*Required task 1*: Repeat the part of the article on the untitled Woodstock play that runs from "Recently, one editor" to "manuscript to 1605.", word for word.
*Required task 2*: In the article on the untitled Woodstock play, which author do Corbin and Sedge make a case for?

The play survives only as an anonymous, untitled and incomplete manuscript now stored in the Egerton Manuscript Collection, in the British Library. A transcript of the text was published by the Malone Society in 1929, and in fully edited texts by A. P. Rossiter in 1946, Peter Corbin and Douglas Sedge in 2002 and Michael Egan in 2003.

[edit] Title and subject matter

The manuscript has no title. Most scholars who have worked on the play call it by some variation on Richard II, Part One[citation needed], because the play has a close correlation with Shakespeare's Richard II, describing events immediately prior to that play, and providing explanations for the behavior of many of its characters. This title has been criticized as "going too far" because it makes the play's relationship with Shakespeare's play seem definitive, when it is only speculative.[1] A.P. Rossitter prefers to call it Woodstock on the grounds that Woodstock is the hero of the play, not Richard.[2]

[edit] Authorship

Given the play's closeness to the subject matter of Richard II, Shakespeare's authorship has sometimes been suggested, although few of the play's editors support this speculation. The Malone Society editor makes no reference to the Shakespeare theory.[3] A.P. Rossitter states ""There is not the smallest chance that he was Shakespeare", citing the drabness of the verse, while acknowledging that the play's aspirations indicate that "There is something of a simplified Shakespeare" in the author.[4]

Other authors have been suggested. Corbin and Sedge make a case for Samuel Rowley.[5] Louis Ule and John Baker, whose stylometric studies were first to analyze the entire play, rather than samples, claimed a close relationship with the works of Marlowe and Shakespeare and nearly no similarity to the known work of Rowley.[citation needed]

Recently, one editor of the play, Michael Egan has made a case for Shakespeare and not Rowley.[6] Ian Robinson supports the attribution to Shakespeare.[citation needed] However, Ward Elliott has performed stylometric analysis on the manuscript's text that he claims discount Egan's assertion.[citation needed]

[edit] Date

Suggestions about the play's date often depend on the postulated author. The 1929 Malone Society editor states that most scholars place it between 1591 and 1595 composition.[7] Ule and Baker put it more precisely as c. 1582; they believe it was written at Cambridge while Marlowe was there, shortly after he had completed other plays they attribute to him, such as Timon, and The Famous Victories of Henry V[8] Egan dates the play to 1592-1593, while dating the manuscript to 1605.

*Dataset content*:
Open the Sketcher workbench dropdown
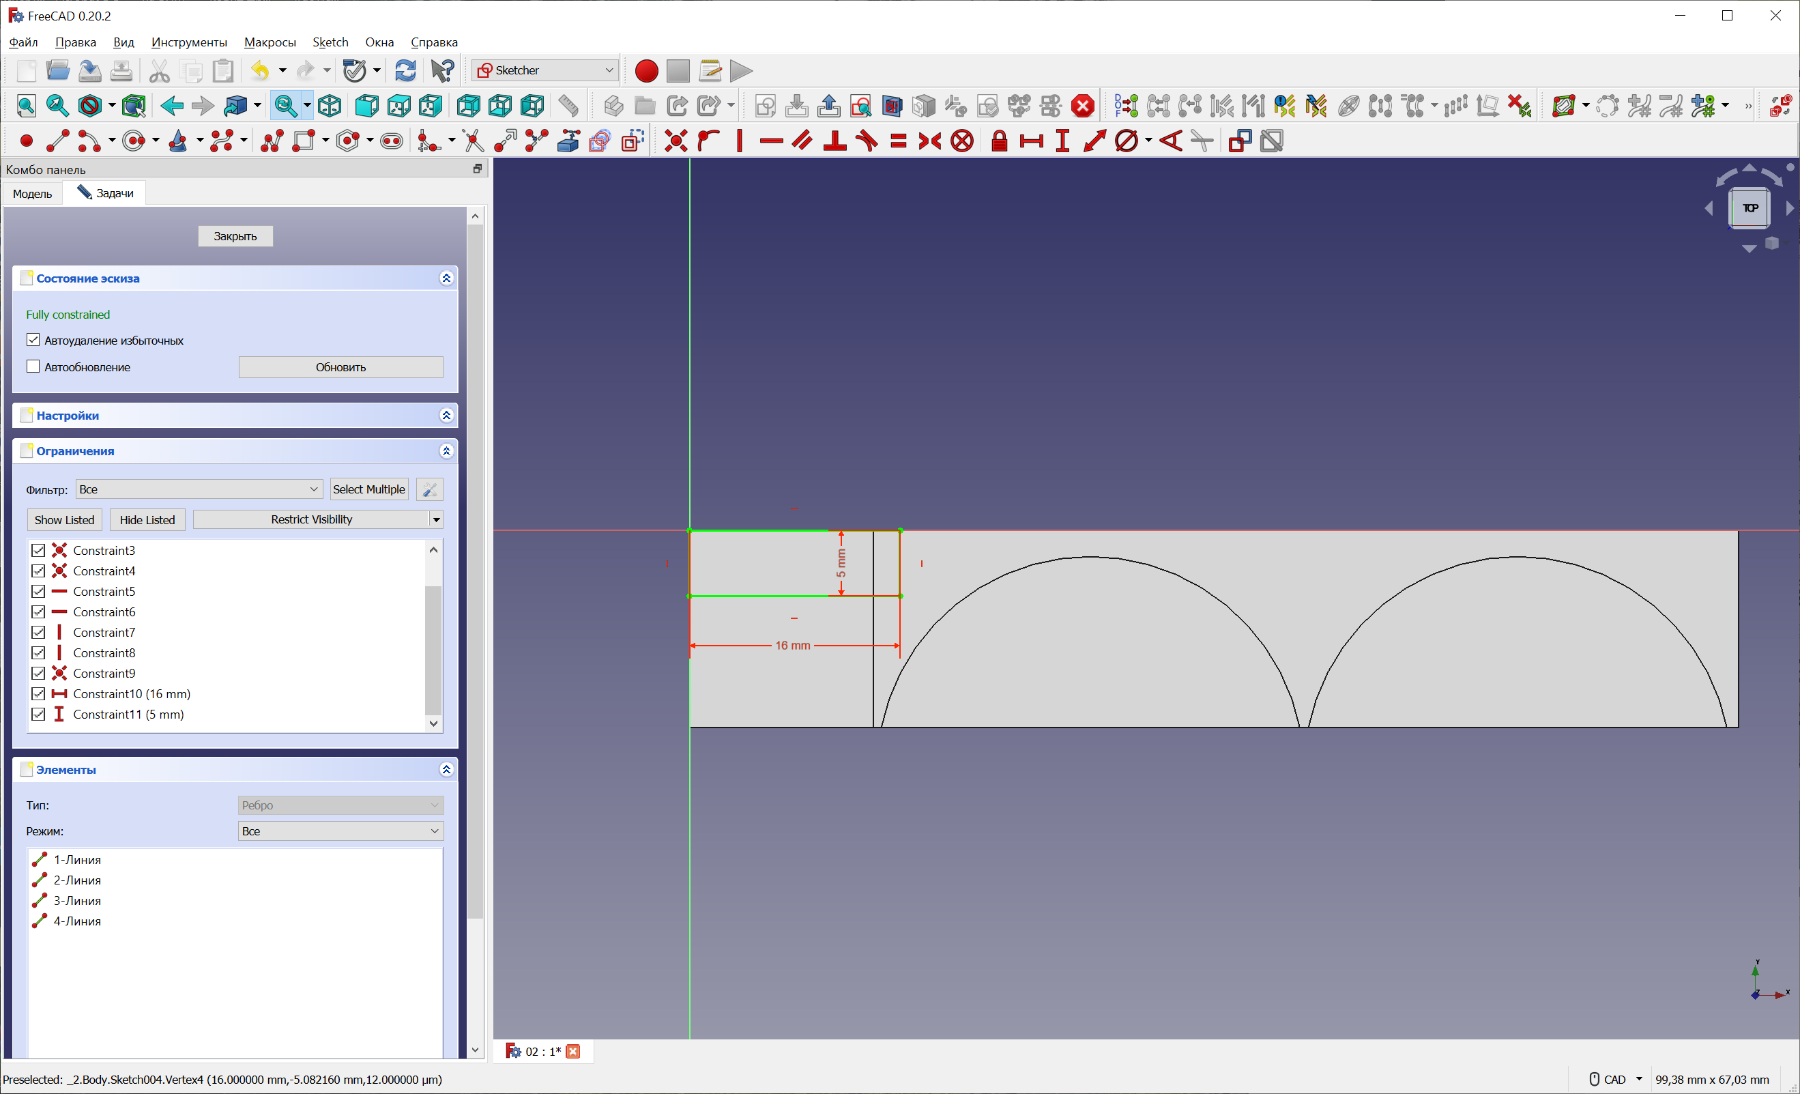The width and height of the screenshot is (1800, 1094). (x=545, y=70)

*Written reply 1*:
Recently, one editor of the play, Michael Egan has made a case for Shakespeare and not Rowley.[6] Ian Robinson supports the attribution to Shakespeare.[citation needed] However, Ward Elliott has performed stylometric analysis on the manuscript's text that he claims discount Egan's assertion.[citation needed]

[edit] Date

Suggestions about the play's date often depend on the postulated author. The 1929 Malone Society editor states that most scholars place it between 1591 and 1595 composition.[7] Ule and Baker put it more precisely as c. 1582; they believe it was written at Cambridge while Marlowe was there, shortly after he had completed other plays they attribute to him, such as Timon, and The Famous Victories of Henry V[8] Egan dates the play to 1592-1593, while dating the manuscript to 1605.

*Written reply 2*: Samuel Rowley